Que serait le monde sans les Jeux olympiques ? À moins qu’ils n’égayent vraiment l’Assemblée générale des Nations Unies, c’est un endroit fondamentalement différent.
La même règle s’applique dans le seul sport d’équipe holistique au monde. Sans football, des milliers de petites connexions entre pays s’effondrent.
Qu’ont en commun le Mongol moyen et l’Équatorien ? Un avis sur Lionel Messi contre Cristiano Ronaldo. C’est peut-être la fin de la liste.
Après deux Coupes du monde successives définies par division, on pouvait aussi voir la fin de ce tournoi scintiller au loin. C’était peu probable – quelques personnes gagnent beaucoup trop d’argent avec cela – mais c’était devenu vaguement possible.
L’Euro était un autre tournoi dans un état précaire. Une combinaison de coûts et de corruption en a rendu la mention toxique dans les pays qui peuvent se permettre de le faire.
La dernière fois que l’Euro a eu lieu, il n’avait pas réussi à attirer un hôte. L’instance dirigeante a tenté de ne pas rougir en affirmant que l’euro partait en tournée à travers le continent pour célébrer son 60e anniversaire.
Michel Platini, grand joueur et terrible cadre, l’a qualifié de projet « romantique ». En termes d’excuses, c’est un peu ce que vous lâchez lorsque votre mère vous surprend en train de fumer dans le garage.
Ce tournoi s’est déroulé dans 11 pays. Cela n’a pris de l’ampleur que dans un cas – l’Angleterre – parce que l’équipe et le décor se sont croisés à la fin.
En termes d’audience, les Jeux olympiques, la Coupe du monde et l’Euro sont de loin les tournois sportifs les plus populaires au monde. Il y a quelques années, on pouvait imaginer un avenir proche dans lequel ils disparaîtraient tous.
Le plus gros problème n’était pas l’organisation. Les tournois sportifs coûteront toujours cher. Ils privilégieront toujours les riches. Ils émettront toujours beaucoup de carbone et ne laisseront jamais un pays hôte dans une meilleure situation qu’avant l’événement.
Le problème, c’était de se plaindre de problèmes pour lesquels il n’existe pas de bonne solution. Vous ne voulez pas que les Qatars du monde organisent une Coupe du Monde ? Assez juste. Est-ce que ça veut dire que tu lèves la main ?
Regarder certains quartiers de Toronto et de Vancouver paniquer parce que – surprise, surprise – organiser des matchs de la Coupe du monde coûte cher est au cœur du problème.
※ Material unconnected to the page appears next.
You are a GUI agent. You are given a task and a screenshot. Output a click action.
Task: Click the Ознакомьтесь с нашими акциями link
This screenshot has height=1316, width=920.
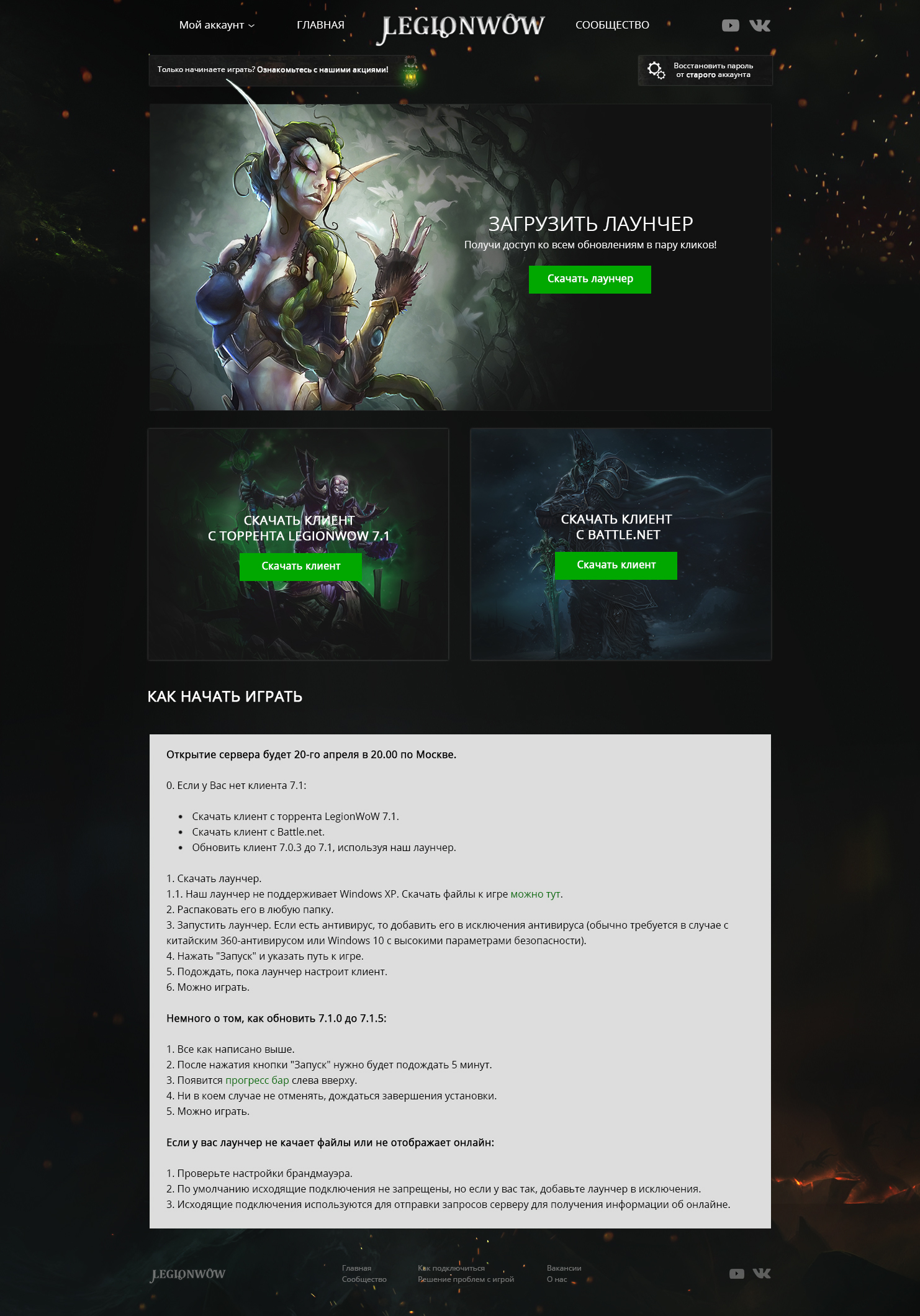point(323,70)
Quand vous dites que vous ne voulez pas de sport dans tel ou tel pays, et que vous ne voulez pas non plus payer pour du sport dans votre propre pays, ce que vous dites, c’est que vous ne voulez pas de sport, point final. Alors dis ça.
Sinon, arrêtez de vous plaindre.
L’année 2024 sera encore riche en choses. L’une d’entre elles est peut-être que c’est l’année où nous avons arrêté de nous plaindre du fait que certaines belles choses ne le sont pas assez.
Une pluralité de personnes semble déjà y être parvenue avec l’euro, et s’y dirigent avec Paris 2024. Pas de grandes plaintes. Pas de cris de « Plus jamais ça ».
Juste une appréciation tranquille des petits plaisirs dans un monde qui a toujours et aura toujours de plus gros problèmes.